Hemşirelik mesleğinin kurucusu kabul edilen Florance Nightingale’in doğum günü olan 12 Mayıs’ın, mesleğinde modern anlamda doğuşu olarak kabul edildiğini ve 1964 yılından bu yana ülkemizde de Dünya Hemşireler Günü olarak kutlandığını ifade eden Erman Açıkgöz, “Ülkemiz hemşireleri, dünyadaki meslektaşlarından çok daha fazla sorunla baş etmeye çalışmaktadır. Sağlıkta dönüşüm sistemi ile birlikte hemşirelik mesleğinin sorunları katlanarak artmıştır. Uluslararası Çalışma Örgütü (ILO), 149 sayılı hemşirelik personelinin çalışma koşulları ile ilgili antlaşmasında ve 157 sayılı tavsiye kararında; çalışma saatinin haftada 40 saat, günlük çalışma saatinin 8-12 saat olması, haftalık kesintisiz 36-48 saat dinlenme süresi ve nöbetler arası en az 12 saat kesintisiz dinlenme süresi olması, yıllık ücretli izinlerin en az 4 hafta olması gerektiğini bildirmektedir. Antlaşmayı imzalayan 38 ülke arasında yer almayan Türkiye’de vardiyalı çalışma sistemine göre 16-24 saatlik nöbetler söz konusu olabilmektedir.

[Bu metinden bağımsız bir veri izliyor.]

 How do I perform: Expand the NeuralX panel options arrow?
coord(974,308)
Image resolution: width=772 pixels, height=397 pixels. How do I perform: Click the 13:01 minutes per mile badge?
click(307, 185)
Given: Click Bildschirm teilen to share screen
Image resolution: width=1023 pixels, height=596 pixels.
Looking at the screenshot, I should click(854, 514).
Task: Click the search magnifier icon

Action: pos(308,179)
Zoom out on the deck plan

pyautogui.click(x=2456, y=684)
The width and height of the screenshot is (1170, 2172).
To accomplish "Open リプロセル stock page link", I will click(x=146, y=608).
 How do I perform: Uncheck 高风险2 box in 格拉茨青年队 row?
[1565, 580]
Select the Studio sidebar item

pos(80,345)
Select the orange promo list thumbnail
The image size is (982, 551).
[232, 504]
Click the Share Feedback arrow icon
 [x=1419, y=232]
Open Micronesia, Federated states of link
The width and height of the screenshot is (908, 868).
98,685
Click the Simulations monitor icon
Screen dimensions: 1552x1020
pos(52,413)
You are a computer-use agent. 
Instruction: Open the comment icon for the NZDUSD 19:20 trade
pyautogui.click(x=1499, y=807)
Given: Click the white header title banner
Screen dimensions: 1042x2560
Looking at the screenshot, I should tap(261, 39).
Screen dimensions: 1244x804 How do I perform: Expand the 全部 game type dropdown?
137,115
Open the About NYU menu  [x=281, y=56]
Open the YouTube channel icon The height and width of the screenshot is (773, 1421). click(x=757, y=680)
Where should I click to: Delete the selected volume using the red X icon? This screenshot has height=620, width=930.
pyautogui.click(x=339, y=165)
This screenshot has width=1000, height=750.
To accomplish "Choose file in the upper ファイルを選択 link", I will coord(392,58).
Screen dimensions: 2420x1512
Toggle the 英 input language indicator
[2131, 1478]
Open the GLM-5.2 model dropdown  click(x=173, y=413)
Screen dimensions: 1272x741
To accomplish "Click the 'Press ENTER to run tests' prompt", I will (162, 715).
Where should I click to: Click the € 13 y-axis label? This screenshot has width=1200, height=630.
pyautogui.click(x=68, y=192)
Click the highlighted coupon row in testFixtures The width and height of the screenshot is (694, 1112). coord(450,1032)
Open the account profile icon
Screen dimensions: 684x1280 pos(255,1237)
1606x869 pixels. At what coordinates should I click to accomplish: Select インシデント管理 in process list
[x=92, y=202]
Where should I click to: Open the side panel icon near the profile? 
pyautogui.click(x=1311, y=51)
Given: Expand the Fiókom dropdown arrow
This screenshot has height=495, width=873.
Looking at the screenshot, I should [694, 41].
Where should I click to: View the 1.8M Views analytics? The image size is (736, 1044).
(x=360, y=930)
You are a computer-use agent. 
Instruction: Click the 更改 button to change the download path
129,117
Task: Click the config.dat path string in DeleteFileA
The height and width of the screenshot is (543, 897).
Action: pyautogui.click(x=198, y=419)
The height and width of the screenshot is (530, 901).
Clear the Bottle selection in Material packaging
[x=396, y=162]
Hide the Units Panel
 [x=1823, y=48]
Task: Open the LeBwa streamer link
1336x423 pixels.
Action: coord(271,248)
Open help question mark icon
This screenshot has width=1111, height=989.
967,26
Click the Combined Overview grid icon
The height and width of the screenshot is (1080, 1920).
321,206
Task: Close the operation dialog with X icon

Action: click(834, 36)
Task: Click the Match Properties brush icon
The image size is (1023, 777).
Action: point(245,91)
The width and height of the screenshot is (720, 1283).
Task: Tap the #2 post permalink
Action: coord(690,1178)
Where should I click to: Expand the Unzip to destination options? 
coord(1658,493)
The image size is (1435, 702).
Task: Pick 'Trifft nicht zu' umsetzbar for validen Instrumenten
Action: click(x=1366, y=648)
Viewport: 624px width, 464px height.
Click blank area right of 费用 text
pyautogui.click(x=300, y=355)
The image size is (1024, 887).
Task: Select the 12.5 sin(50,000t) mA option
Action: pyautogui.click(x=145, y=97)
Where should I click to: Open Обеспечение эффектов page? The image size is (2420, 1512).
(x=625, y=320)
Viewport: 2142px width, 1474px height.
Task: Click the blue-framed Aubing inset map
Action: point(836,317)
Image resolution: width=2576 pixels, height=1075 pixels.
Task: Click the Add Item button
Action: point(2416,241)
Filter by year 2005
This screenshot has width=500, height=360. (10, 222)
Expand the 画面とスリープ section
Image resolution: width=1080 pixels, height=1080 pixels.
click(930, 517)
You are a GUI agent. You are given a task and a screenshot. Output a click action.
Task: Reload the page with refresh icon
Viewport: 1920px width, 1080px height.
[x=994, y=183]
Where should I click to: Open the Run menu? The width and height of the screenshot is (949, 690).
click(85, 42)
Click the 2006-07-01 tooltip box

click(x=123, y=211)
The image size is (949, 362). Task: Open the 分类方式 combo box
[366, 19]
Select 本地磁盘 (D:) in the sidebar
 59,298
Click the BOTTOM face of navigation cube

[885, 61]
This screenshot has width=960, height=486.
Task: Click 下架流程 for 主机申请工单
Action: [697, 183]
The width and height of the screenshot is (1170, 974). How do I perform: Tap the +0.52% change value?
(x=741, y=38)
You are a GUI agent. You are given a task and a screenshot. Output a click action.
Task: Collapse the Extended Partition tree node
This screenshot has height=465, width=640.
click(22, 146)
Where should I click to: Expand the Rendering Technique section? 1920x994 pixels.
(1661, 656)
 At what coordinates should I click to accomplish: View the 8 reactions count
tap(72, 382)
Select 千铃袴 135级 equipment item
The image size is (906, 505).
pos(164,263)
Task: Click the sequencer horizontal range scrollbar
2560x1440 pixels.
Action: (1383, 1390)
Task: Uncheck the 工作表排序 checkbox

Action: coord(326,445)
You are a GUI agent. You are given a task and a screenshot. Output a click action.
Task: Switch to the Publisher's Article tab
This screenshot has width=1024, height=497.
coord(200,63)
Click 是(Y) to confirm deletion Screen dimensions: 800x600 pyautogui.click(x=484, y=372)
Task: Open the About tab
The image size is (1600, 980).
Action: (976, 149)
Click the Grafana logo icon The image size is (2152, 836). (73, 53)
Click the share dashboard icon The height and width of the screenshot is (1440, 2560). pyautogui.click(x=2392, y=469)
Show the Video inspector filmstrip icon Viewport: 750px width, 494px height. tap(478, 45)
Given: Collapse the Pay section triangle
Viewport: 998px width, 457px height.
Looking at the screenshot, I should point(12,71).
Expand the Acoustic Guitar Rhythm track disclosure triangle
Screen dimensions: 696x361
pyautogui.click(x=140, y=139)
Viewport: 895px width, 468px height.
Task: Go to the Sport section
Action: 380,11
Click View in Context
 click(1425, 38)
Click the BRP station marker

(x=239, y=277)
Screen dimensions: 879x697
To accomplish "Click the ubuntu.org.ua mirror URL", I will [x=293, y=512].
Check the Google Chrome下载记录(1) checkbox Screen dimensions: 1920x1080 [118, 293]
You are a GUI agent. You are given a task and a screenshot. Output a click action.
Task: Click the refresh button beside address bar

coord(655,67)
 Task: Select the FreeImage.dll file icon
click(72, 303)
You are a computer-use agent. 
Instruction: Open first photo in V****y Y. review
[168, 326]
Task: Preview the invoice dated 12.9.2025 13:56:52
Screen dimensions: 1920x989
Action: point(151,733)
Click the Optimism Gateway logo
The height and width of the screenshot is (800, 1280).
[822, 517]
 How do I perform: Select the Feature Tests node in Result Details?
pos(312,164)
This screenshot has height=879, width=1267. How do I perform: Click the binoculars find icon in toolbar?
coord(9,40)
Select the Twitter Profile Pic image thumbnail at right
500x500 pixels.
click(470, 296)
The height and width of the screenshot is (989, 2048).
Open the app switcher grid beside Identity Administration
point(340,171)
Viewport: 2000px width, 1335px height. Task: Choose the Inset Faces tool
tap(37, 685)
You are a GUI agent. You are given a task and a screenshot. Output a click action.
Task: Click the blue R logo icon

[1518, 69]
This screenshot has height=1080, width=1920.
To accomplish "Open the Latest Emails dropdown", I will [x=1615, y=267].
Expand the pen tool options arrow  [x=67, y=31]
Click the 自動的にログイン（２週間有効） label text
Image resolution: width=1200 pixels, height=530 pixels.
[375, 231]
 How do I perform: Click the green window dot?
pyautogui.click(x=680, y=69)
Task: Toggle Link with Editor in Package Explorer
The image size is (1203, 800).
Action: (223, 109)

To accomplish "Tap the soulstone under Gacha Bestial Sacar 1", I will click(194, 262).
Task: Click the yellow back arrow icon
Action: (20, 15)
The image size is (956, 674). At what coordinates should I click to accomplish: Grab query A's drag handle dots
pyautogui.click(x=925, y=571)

Farklı mesleklerin görev alanına giren hizmetler, personel yetersizliğinden dolayı yine hemşirelerin omuzlarına yüklenmiştir. Hemşireler görevleri dışı işlerde ve istekleri dışı saatlerde çalıştırılmaktadır. İş yükü, uzun çalışma süreleri, riskli çalışma koşulları, ücretlerin yetersizliği, mesleğin statü sorunları, işin fiziksel ve zihinsel güçlüğü, zaman baskısı gibi nedenler hemşirelerin fiziksel ve ruhsal sağlık sorunları yaşamalarına neden olmaktadır. Tüm bunların yanı sıra artan şiddet ve mobbing olayları da hemşireler için yıkıcı sorunlar oluşturmaktadır. Sağlıkta dönüşüm adı altında yürütülen kamu sağlık hizmetlerinin, özel sağlık sektörüne dönüştürülme sürecinde yapılan yasal düzenlemeler ve uygulamalar, sağlığı piyasalaştırırken tüm sağlık meslek mensuplarını olduğu gibi hemşireleri de tükenmişliğe sürüklemektedir” diye konuştu.

YIPRANMA PAYI TALEPLERİ HALA DÜZENLENMEMİŞTİR

Performans uygulaması ile hasta sayısı, yapılacak iş ve işlemler artarken, hemşire istihdam sayısında gerekli artışın sağlanmadığını belirten Açıkgöz, “100 bin kişiye düşen hemşire ve ebe sayısı OECD ülke ortalaması bin 98 iken, Türkiye’de bu sayı 257’dir. Güçlü bir sağlık sistemi için bir an önce yeterli sayıda kadrolu ve güvenceli olarak hemşire istihdam edilmelidir. Sağlıklı bir toplum için hemşirelerin katkısını en üst düzeye çıkaracak koşulları yaratmak önemlidir. Bu çerçevede ağır iş yükü altında ezilen hemşirelerin yıllardır dile getirdiği yıpranma payı talepleri hala düzenlenmemiştir. Ek ödemeleri emekliliğe yansıtacak düzenleme hala yasalaşmamıştır. Tüm sağlık çalışanlarının olduğu gibi hemşirelerin de bir an evvel yasalaşmasını beklediği düzenlemeler, beklentiler doğrultusunda hayata geçirilmelidir. Döviz kuru, enflasyon karşısında eriyen ücretler, insan onuruna yaraşır bir yaşam için gerekli düzeye yükseltilmelidir. Genel Sağlık-İş olarak; hemşirelik mesleğin bugünü ve yarını için tüm meslektaşlarımızı birlikte mücadeleye davet ediyoruz. Bilinmelidir ki, hemşireler hesaba katılması gereken bir güçtür. Sorun yumağı haline gelmiş bu sistemi, birlikte değiştirebiliriz. Emeğimizin karşılık bulduğu gelecek güzel günleri birlikte var etmek dileğiyle, tüm meslektaşlarımın 12 Mayıs Dünya Hemşireler Gününü kutlarız” şeklinde konuştu.